■ **Source records**:
• • • •

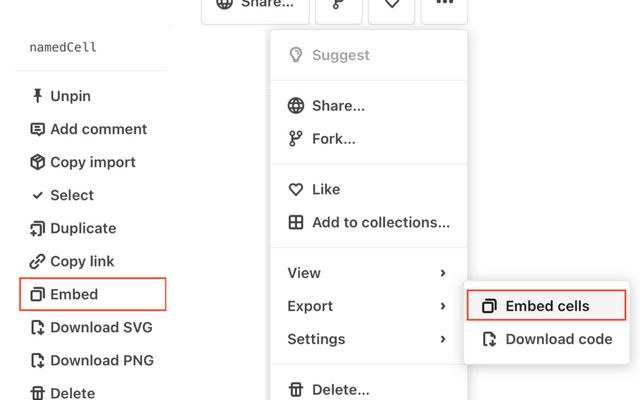
Task: Click the Copy link chain icon
Action: 38,261
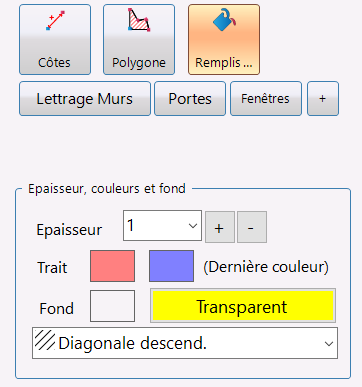Pick the red Trait color swatch
Viewport: 362px width, 387px height.
(112, 266)
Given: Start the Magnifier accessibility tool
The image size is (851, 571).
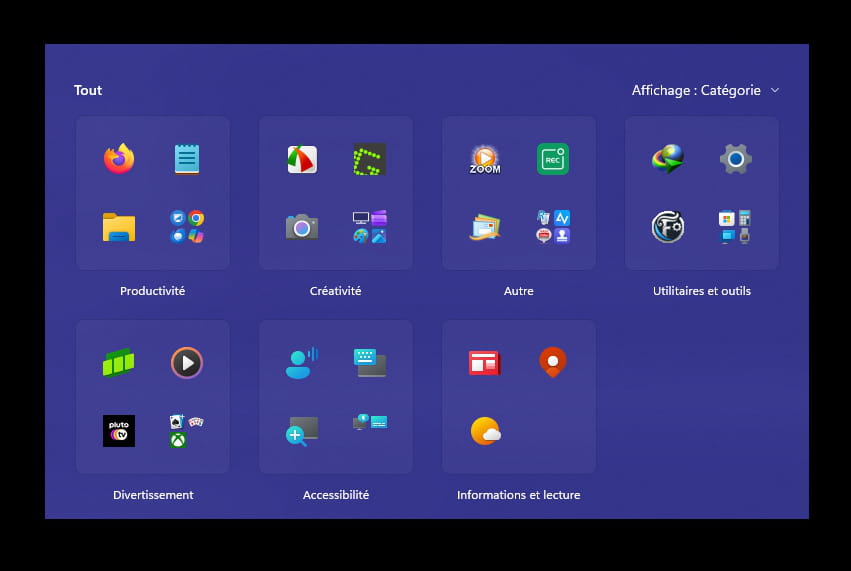Looking at the screenshot, I should click(302, 431).
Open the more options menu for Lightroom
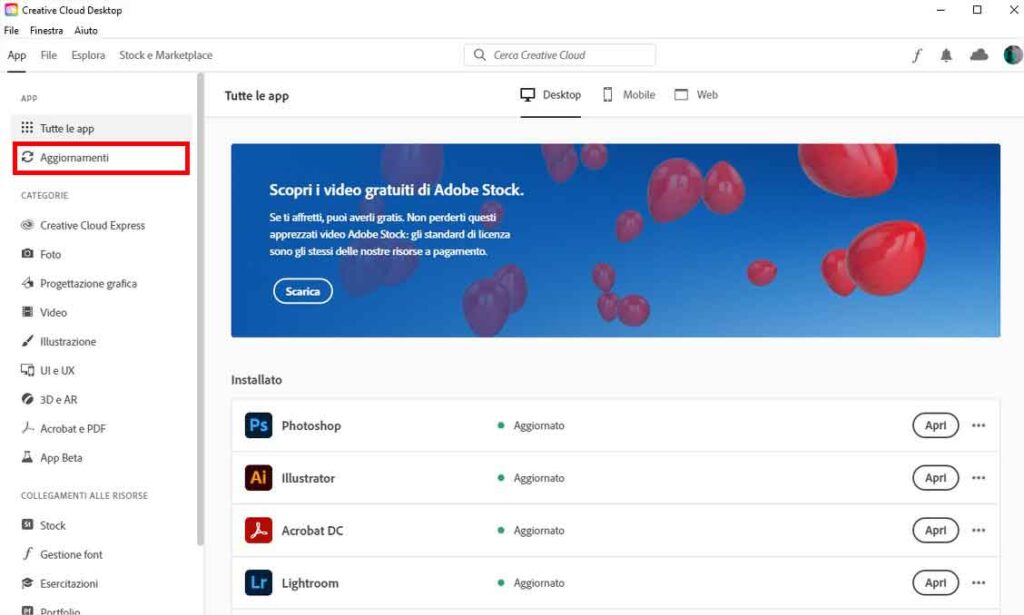 tap(977, 582)
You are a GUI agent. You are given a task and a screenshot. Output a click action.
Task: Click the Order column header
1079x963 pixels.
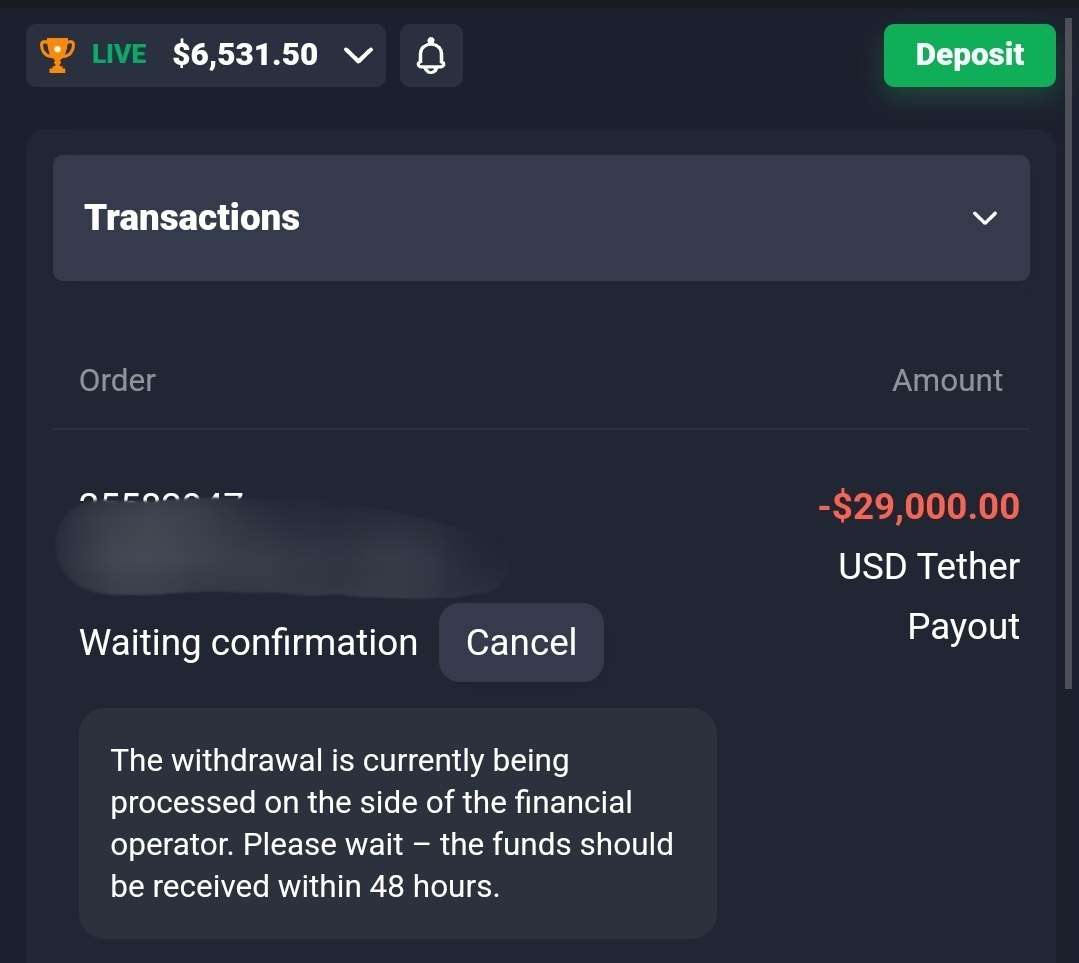pos(117,380)
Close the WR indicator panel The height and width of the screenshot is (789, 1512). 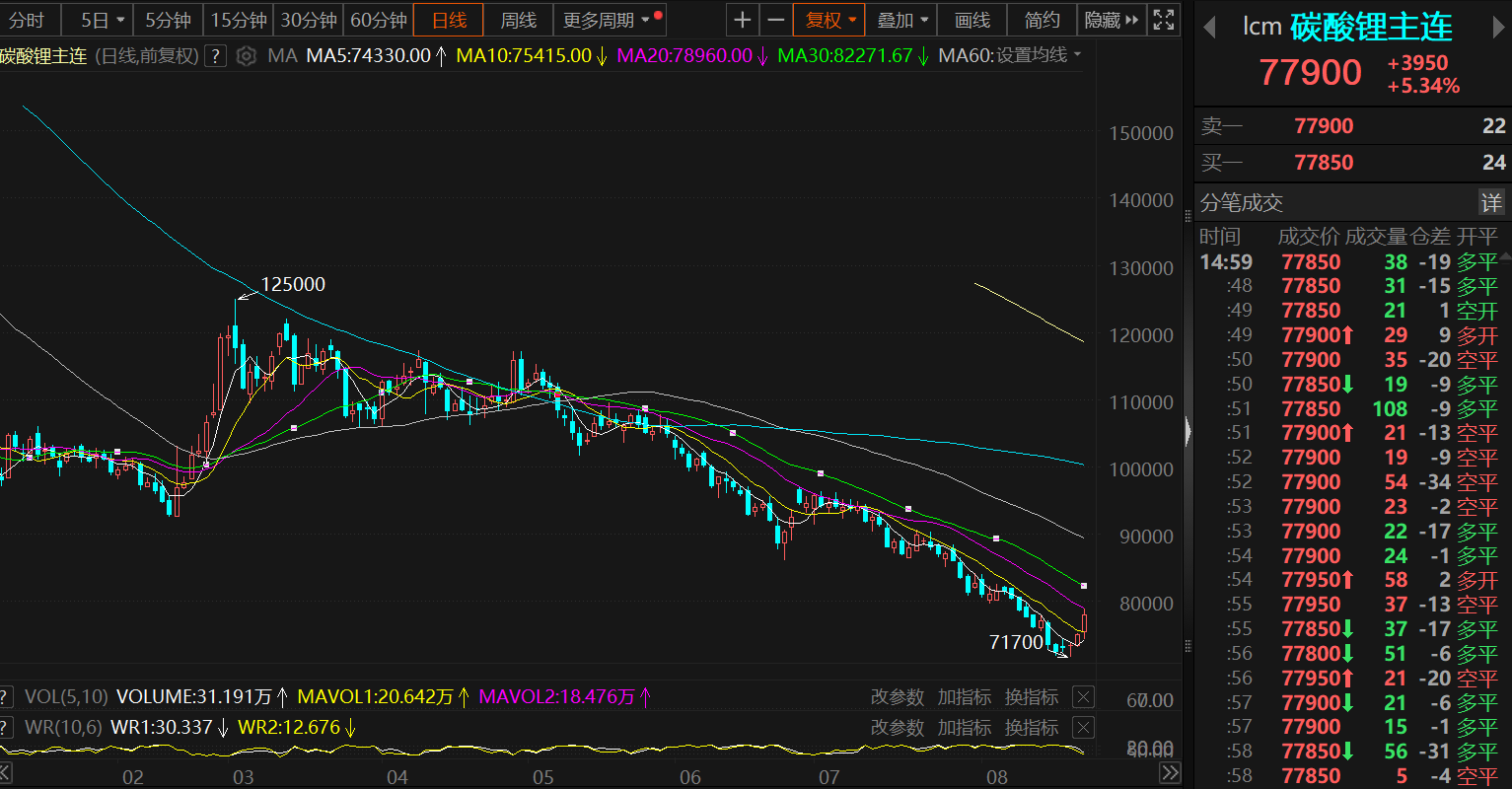pyautogui.click(x=1082, y=728)
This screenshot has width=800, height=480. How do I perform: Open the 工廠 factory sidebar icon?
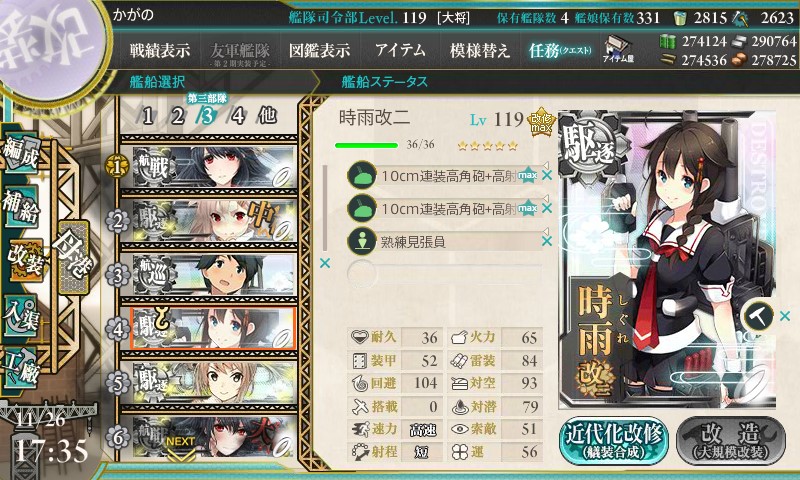point(20,368)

• • • •

■ **TASK DESCRIPTION**: When you reach the line that has "Given: Start the Magnifier accessibility tool" in the data above, start repeating lines exactly, and stop after the line that has "Task: Click the Order column header"; pictures stay out.

■ **ANSWER BOX**:
Given: Start the Magnifier accessibility tool
The image size is (851, 571).
Looking at the screenshot, I should click(302, 431).
Open the more options menu for Lightroom
 tap(977, 582)
You are a GUI agent. You are given a task and a screenshot. Output a click action.
Task: Click the Order column header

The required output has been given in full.